Объявив последним номером концерта: «Кармен», музыка Бизе, – я заходил за ширму, надевал на голову куклу и, взяв в руку дирижерскую палочку, становился на скамейку. Из-за ширмы вырастал дирижер. Он стучал палочкой по ширме, давал знак несуществующему оркестру приготовиться, поднимал обе руки, как делают это все дирижеры, «собирая тишину», и резким движением давал вступление; в тот же момент, неизвестно откуда, раздавались звуки оркестра, играющего увертюру к «Кармен». Это был настоящий оркестр со скрипками, флейтами, фаготами, трубами, барабаном. (Позади экрана к тому времени уже сидели оркестранты.)
После того как зрители в течение двух часов слышали только аккомпанемент рояля, самый факт возникших звуков полного оркестра был неожиданным, как гром в январе. Неожиданность эта была хорошим началом номера, но его основой она, конечно, стать не могла. И вот над основой мне пришлось поработать.
Нужно было провести много репетиций сперва для того, чтобы научиться дирижировать самому, что оказалось не так-то просто, а затем приучить оркестр к тому, чтобы каждый из музыкантов был внимателен к любым вольностям моего дирижера. Я нарочно на репетициях дирижировал то очень медленно, то быстро, то бесконечно задерживал паузу, то не давал вступления барабану, требуя, чтобы барабан и не вступал в этом случае, хотя бы в нотах и была его строчка. Смены ритмов я делал каждый раз в разных местах, чтобы оркестр привык к необходимости быть все время начеку. После этого можно было приступить к репетициям с куклой. Тут оркестр должен был научиться следить за взмахами моей палочки по тени, которая падает на экран и еле-еле видна оркестрантам с его обратной стороны.
Все это мне было необходимо для того, чтобы зрители, понимающие, что раз они не видят оркестра, то и оркестр не видит куклы, в то же время ясно ощущали, что это не кукла старается махать палочкой в ритм оркестра, а оркестр слушается дирижера-куклу.

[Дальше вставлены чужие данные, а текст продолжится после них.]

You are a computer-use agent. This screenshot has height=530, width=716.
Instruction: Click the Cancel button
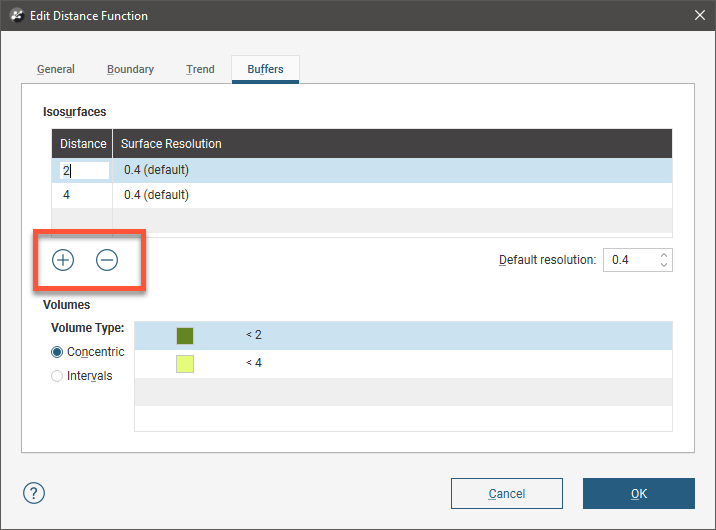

Во время исполнения я, конечно, не делал бессмысленных пауз, но в то же время и не держал единого ритма на протяжении увертюры. Я усиливал, преувеличивал крещендо и растягивал риттардандо, то есть делал то самое, что делают дирижеры-кокетки. И то, что оркестр был невидим и перед зрительскими глазами находился только дирижер, которому этот оркестр безусловно подчиняется, стало не трюком, а темой номера. Ведь я хотел сделать пародию не на музыку и не на оркестр, а на дирижера, кокетничающего своей властью над звуками. И зритель видел только «властителя звуков», рождающего эти звуки на кончике своей всемогущей палочки, то есть видел его таким, каким и хочет казаться безвкусный дирижер.
И когда я впервые показал этот номер в концерте, я вспомнил мои первые детские впечатления от дирижера оперы, у которого «играла» палочка.